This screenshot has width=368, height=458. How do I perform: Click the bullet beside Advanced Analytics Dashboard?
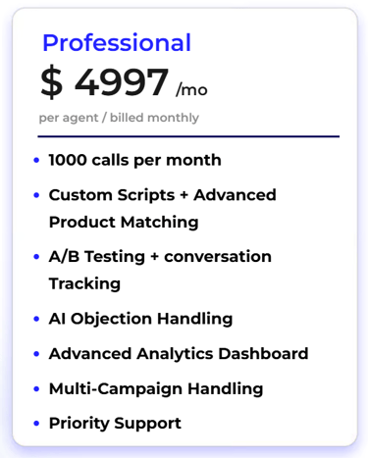tap(36, 354)
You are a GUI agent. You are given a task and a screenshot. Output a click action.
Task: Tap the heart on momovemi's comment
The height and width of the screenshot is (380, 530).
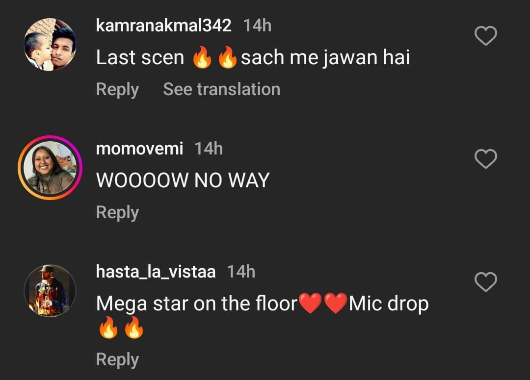coord(486,159)
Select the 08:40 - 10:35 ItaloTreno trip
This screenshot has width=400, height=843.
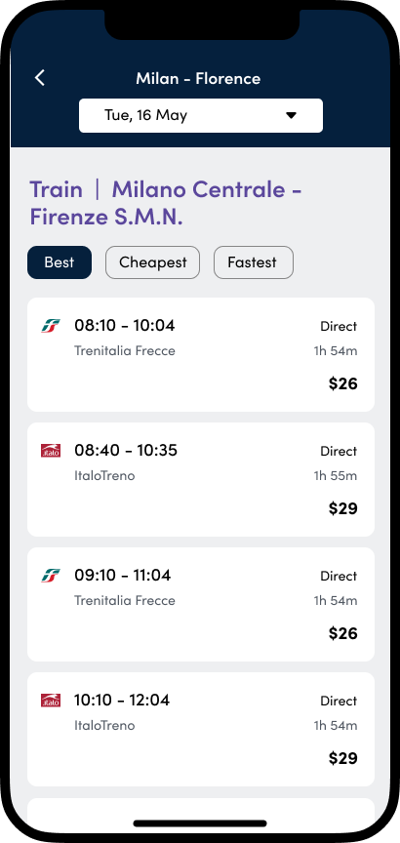[201, 480]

## [Your assignment]
Working from the records above, reproduce exactly the lines from the one with "Select the 08:40 - 10:35 ItaloTreno trip" through the last line, without the pictures.

## [Solution for this problem]
Select the 08:40 - 10:35 ItaloTreno trip
This screenshot has width=400, height=843.
[201, 480]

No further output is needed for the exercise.